En el ejido La Mesa, el lugar de entre las limas –nombrado Limatitla– la cosa está peor. Si la mujer se quiere unir a un hombre debe irse del poblado, porque ahí no permiten la entrada de varones debido a que los que sí nacieron en el ejido son los únicos herederos.

La Güera y la Muñeca

Es que por aquí todo se está secando, se queja María Epimeña Martínez mientras echa tortillas en el fogón. Empieza el tiempo de seca y el sol ardiente ha pintado de dorado las siembras, un tono diferente al de otras temporadas, cuando las naranjas, las manzanas, las mandarinas y los mangos colorean las montañas.

Tardó años para comprar al Negro y a la Chopoya. Estaba bien contenta porque de su vaca y su macho salieron otros seis. En esta región de ganado, por un toro grande no te dan más de cinco mil pesos y por una vaca te dan 4 mil.

María trabaja más duro en la milpa para mantener a las crías. Aun así, siempre está en desventaja.

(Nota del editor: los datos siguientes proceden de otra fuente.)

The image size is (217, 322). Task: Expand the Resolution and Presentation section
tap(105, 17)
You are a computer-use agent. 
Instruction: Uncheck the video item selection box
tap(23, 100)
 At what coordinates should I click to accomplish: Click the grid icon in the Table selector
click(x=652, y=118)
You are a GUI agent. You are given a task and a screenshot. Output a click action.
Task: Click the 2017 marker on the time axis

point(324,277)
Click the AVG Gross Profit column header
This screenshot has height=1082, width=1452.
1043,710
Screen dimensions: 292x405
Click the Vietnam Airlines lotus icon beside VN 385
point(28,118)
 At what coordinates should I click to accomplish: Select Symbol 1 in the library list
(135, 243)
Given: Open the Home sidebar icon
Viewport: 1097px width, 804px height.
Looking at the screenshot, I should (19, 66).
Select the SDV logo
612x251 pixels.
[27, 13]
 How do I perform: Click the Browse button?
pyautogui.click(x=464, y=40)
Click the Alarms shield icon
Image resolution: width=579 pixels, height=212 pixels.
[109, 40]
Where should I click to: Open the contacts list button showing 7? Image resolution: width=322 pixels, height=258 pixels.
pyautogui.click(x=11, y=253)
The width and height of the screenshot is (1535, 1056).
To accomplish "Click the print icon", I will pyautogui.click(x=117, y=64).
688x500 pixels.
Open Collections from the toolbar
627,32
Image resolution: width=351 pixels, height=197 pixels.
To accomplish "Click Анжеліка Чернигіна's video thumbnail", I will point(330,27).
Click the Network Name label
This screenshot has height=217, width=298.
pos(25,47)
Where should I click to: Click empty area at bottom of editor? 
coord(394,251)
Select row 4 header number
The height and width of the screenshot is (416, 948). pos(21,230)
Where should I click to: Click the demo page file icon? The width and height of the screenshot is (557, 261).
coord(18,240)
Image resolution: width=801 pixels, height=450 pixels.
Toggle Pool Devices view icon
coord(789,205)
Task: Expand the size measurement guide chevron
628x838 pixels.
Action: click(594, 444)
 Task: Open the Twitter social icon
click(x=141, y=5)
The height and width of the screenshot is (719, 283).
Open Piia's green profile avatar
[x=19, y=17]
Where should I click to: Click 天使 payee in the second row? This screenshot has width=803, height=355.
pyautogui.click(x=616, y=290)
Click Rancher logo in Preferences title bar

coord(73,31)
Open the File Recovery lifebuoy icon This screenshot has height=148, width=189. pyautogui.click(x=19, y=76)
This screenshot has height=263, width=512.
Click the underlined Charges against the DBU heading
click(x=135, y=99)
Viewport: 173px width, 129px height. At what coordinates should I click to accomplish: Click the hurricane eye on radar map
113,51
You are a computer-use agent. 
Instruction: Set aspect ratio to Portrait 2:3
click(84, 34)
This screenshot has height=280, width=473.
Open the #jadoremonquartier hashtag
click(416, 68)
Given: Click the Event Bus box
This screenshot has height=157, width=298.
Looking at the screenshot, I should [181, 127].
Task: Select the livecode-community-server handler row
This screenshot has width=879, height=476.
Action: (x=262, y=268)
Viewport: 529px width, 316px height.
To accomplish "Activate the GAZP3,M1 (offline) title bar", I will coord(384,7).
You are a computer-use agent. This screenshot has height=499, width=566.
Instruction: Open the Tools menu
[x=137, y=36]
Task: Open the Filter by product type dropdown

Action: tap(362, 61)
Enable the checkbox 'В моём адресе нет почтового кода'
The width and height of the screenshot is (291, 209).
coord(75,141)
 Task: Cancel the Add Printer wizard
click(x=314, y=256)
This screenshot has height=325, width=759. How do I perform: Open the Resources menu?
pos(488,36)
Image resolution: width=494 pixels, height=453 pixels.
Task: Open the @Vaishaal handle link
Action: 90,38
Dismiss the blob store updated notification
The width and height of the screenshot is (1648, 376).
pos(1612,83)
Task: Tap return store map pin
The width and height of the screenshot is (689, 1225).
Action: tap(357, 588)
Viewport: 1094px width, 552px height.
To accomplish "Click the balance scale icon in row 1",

A las mujeres que van a escarbar y cortar chile como ella, les pagan 40 pesos por ocho horas de jornada, y a los hombres que hacen la misma labor les dan 70 pesos. Por eso dice que cuando algún ranchero les ofrece 50, todas nos vamos corriendo para allá.

Es viuda desde hace 16 años. Su marido cortó una rama grande de un árbol, le amputó una pierna y ahí mismo se desangró y murió.

A Frediberto, el más chico de sus seis hijos, se lo dejó de cinco años, pero en realidad María tiene siete, porque cuando trabajó en la clínica de su comunidad, una señora parió, no se quiso llevar a su bebé y me la dejó. Entonces María le dio a firmar un papel para que constara que no se había robado a la niña.

María vive en Cruzhica, atrás de la cruz, en el municipio de Xochiatipan. Es un poblado de 488 habitantes que tienen sus casitas, la mayoría de ellas de enjarre, a orillas de la carretera. La comunidad consta de una clínica, donde los médicos pasantes nomás vienen y se van, una galera –el lugar donde realizan sus festividades religiosas y civiles, como ocurre en la mayoría de los pueblos huastecos– y una escuela primaria.

De lo feliz que estaba, comenzó a subirle la tristeza. Fue en tiempos de esta calor –cuando de las montañas emergen llamas y humaredas que arrasan los pastizales, los incendios prenden en todos lados y los arroyos se secan– en que sus animales empezaron a morir. Ahora sólo le quedan dos vivos, la Güera y la Muñeca.

Yo pensaba hacerlos más altos y venderlos, ¿pero cuando no hay, qué cosa vas a vender?, se pregunta resignada.